I started with 1 gallon of fruit and it made 7 1/2 pints of pear preserves. The recipe called for 4 quarts of pear slices and 2 quarts of sugar. It said to pour the sugar over the pears and refrigerate overnight. It said to bring the pears to a boil the next day and add some allspice and ground cloves. Then add "the appropriate amount of pectin". I add 2 pouches of liquid pectin as the box called for 1 pouch per 2 quarts of fruit, bring to a boil and boil for 1 minute. I did all that.

I then packed it in hot jars and put in boiling water bath for 10 minutes - accourding to insrtuctions. It did take my water a long time to return to a boil after adding the jars to the canner (electric stove - grrr). I don't really think that was the problem becuase I had a half pint left over that I placed in refrigerator and the juice didn't thicken there either.

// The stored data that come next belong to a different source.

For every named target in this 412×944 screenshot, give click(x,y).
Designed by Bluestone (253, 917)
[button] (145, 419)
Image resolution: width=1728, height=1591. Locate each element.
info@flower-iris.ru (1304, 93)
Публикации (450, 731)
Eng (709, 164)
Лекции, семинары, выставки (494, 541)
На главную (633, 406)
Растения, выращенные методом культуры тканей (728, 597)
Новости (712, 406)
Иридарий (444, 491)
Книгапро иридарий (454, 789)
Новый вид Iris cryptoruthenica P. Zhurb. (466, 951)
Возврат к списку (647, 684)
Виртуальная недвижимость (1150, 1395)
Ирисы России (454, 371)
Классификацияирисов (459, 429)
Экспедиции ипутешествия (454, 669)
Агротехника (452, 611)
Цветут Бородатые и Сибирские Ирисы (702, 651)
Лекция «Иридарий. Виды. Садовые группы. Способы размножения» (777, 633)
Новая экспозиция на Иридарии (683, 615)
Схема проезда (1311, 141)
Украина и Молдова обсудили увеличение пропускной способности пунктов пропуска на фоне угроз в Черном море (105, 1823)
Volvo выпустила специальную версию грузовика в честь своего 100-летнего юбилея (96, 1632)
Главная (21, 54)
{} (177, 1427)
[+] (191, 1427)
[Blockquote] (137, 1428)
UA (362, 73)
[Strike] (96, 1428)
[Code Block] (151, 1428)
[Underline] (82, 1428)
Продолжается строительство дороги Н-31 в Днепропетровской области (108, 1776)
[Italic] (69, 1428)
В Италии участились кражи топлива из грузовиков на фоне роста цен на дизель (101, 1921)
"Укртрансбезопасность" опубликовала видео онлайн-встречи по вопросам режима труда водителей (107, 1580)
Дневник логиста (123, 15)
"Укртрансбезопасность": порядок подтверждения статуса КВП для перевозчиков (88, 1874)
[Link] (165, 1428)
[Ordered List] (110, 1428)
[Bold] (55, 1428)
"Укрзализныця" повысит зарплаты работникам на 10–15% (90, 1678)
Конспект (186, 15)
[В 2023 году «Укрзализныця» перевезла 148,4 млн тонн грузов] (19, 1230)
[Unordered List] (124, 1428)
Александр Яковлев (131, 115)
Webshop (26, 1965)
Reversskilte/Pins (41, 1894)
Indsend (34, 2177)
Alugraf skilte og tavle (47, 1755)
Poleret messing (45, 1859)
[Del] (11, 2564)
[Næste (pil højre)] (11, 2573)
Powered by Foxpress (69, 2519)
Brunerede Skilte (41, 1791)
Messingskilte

I've got more pears to put up and I don't want to make the same mistake twice.
Whatever recommendations you can make are greatly appreciated.

Rhnea


----------



## judylou (Jun 19, 2009)

It may just need some time. It can take up to 2 weeks for some jams/jellies to set up and pears are usually slow to set, especially if they are fully ripe. Many pear preserves recipes suggest this method: _Cook rapidly until fruit is clear, about 25 minutes. Cover and let stand 12 to 24 hours in refrigerator then reheat to boiling and put in jars. 
_

So for future reference, the 1 minute boiling time is just a guideline and can vary greatly depending on how much water is in the fruit. In the future, after the 1 min. put a teaspoonful on a saucer and set it in the freezer for 5 min. If it sets then reheat the rest in the pot and jar it. If it doesn't then boil it for an additional 2 mins and test again. You may have to boil for as long as 10-30 mins. stirring constantly to avoid scorching.

Hope this helps.


----------